The government pleads the prior judgment as an estoppel to adjudication of the taxpayers' present claim, and made a pretrial motion for summary judgment on those grounds. Apparently out of an abundance of caution, the trial court denied the summary judgment motion, as well as the government's on-trial motion for a directed verdict, and submitted the case to the jury on the same issue presented and decided in the prior case. The jury again returned a verdict in favor of the United States, finding that the payments in question were taxable as ordinary income rather than capital gains. This appeal is from the judgment on the jury's verdict.
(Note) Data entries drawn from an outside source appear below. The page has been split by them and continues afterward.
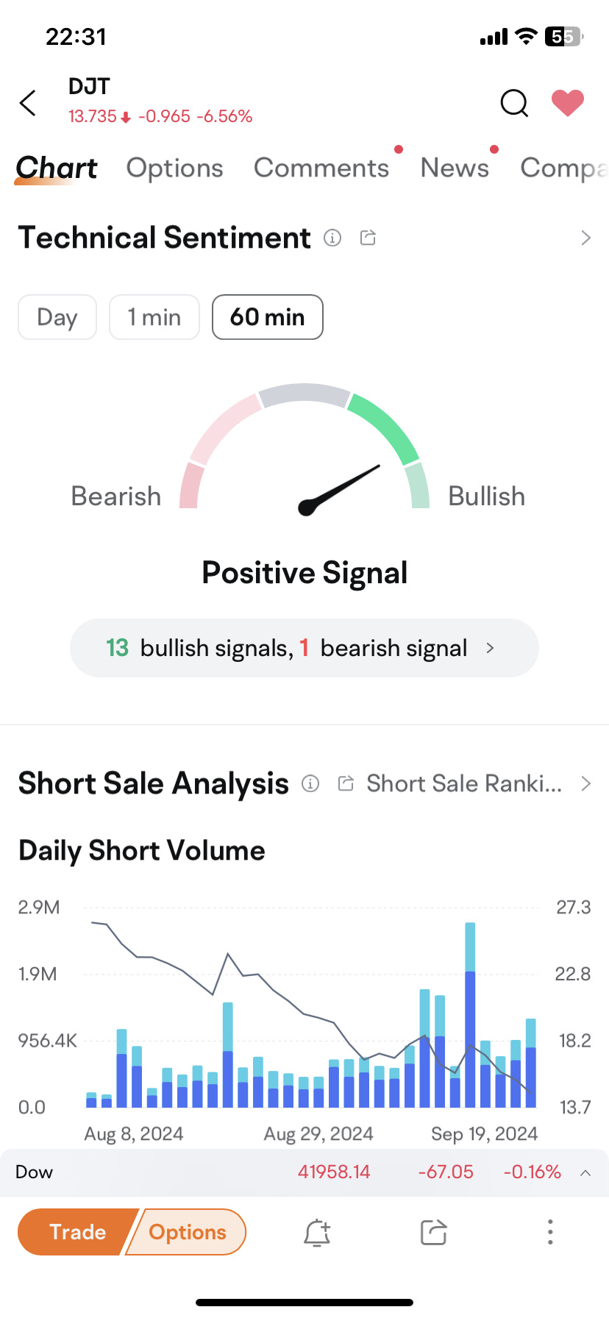Open the price alert bell icon
The height and width of the screenshot is (1318, 609).
317,1232
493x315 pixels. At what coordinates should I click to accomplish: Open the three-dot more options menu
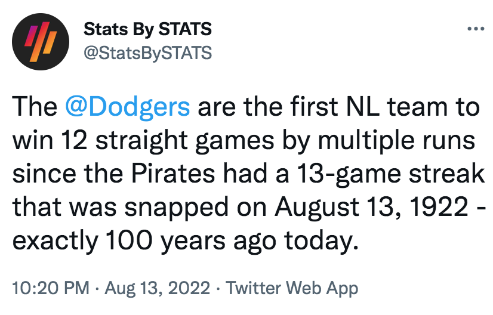(x=476, y=29)

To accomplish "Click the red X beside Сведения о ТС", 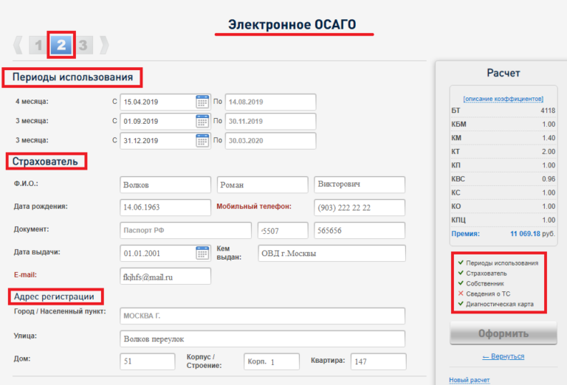I will [461, 294].
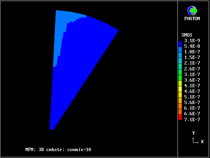The width and height of the screenshot is (210, 158).
Task: Click the 7.1E-7 legend value
Action: 192,119
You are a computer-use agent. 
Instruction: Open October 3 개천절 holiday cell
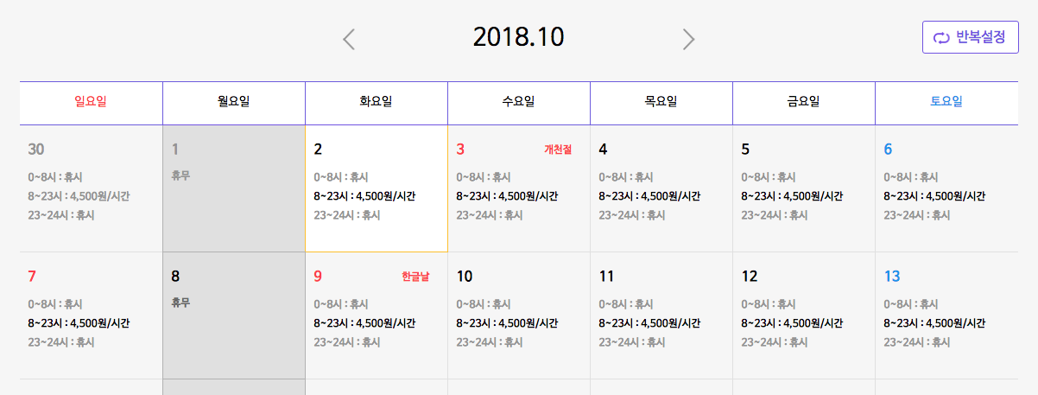519,188
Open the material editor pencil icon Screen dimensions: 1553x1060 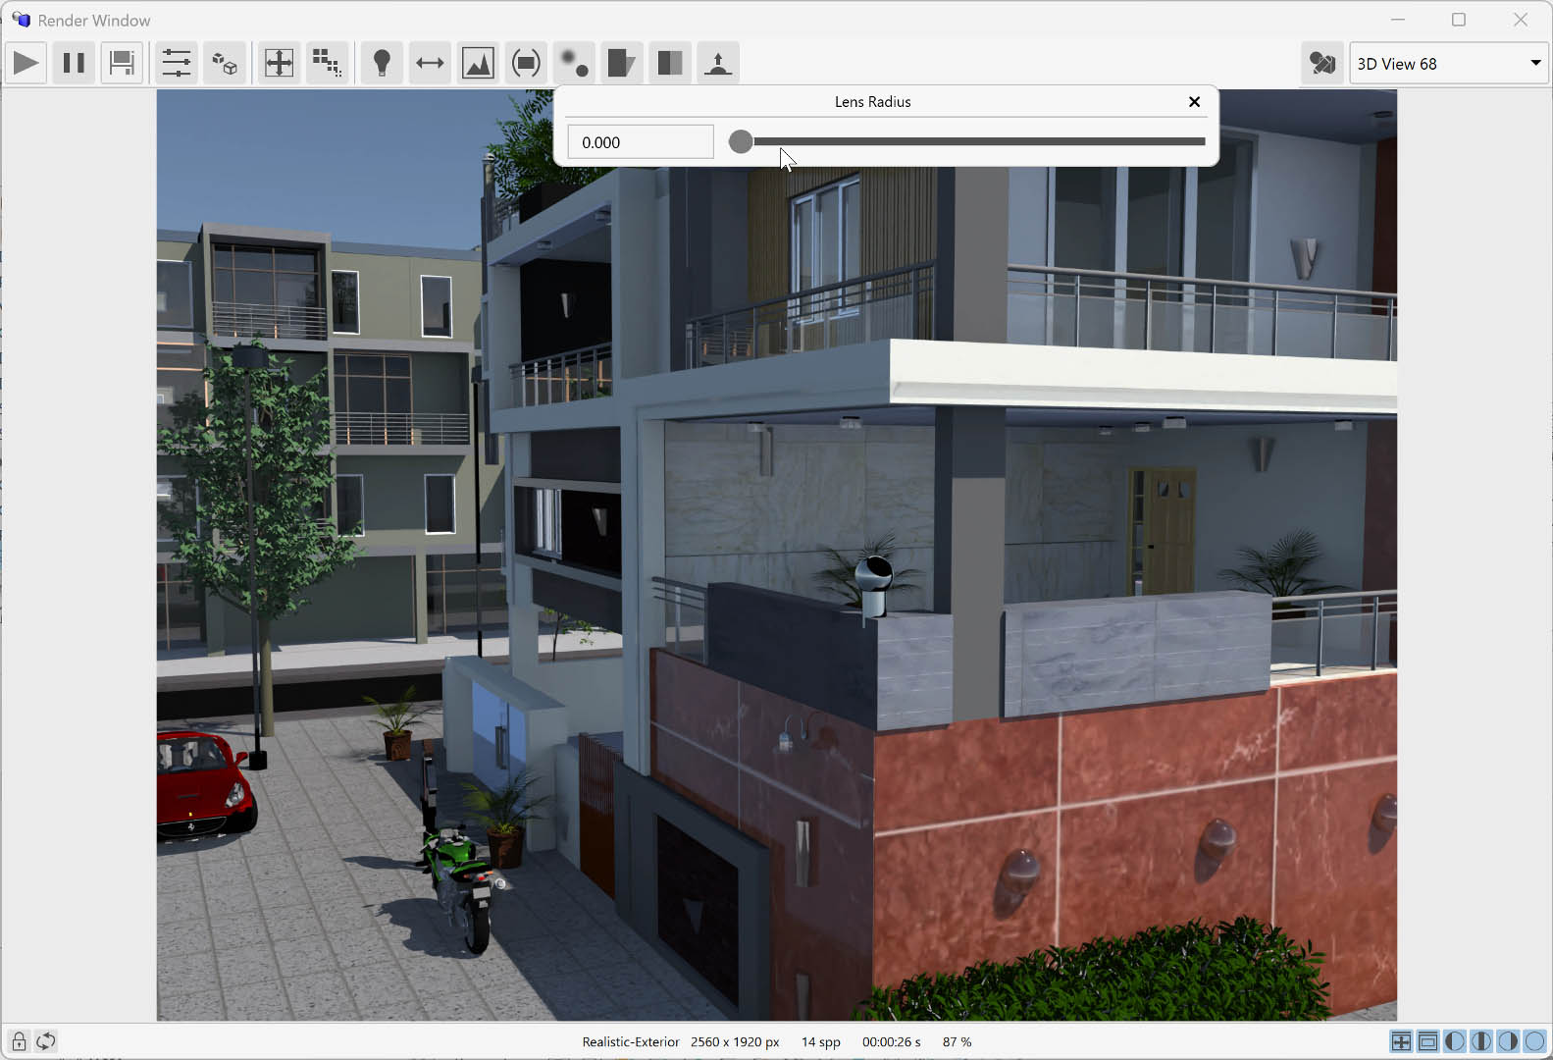(x=1322, y=64)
We affirm the judgment without reaching the alleged trial errors raised on appeal,1 for we are convinced that the prior judgment on the 1956 and 1957 tax years is conclusive of the claims asserted here for subsequent tax years.

We arrive at this conclusion fully cognizant of the rule under which collateral estoppel is strictly and sparingly applied in tax cases involving liability for different years. See Jones v. Trapp, 186 F.2d 951, 953 (10th Cir.1950); Gillespie v. Commissioner of Internal Revenue, 151 F.2d 903, 906 (10th Cir.1945), cert. denied, 328 U.S. 839, 66 S.Ct. 1014, 90 L.Ed. 1614. The doctrine is applicable only when an issue identical to that presented in the second case has been raised and fully adjudicated under identical and inseparable relevant facts in a prior action between the same parties involving a different tax year. See Commissioner of Internal Revenue v. Sunnen, 333 U.S. 591, 68 S.Ct. 715, 92 L.Ed. 898 (1948); Tait v. Western Md. Ry. Co., 289 U.S. 620, 53 S.Ct. 706, 77 L.Ed. 1405 (1933). We recite the basic facts, fully set forth in our former opinion, for convenience and continuity and to show the inherent similarity of the two cases. See Jones v. United States, supra, 387 F.2d at 1005-1006.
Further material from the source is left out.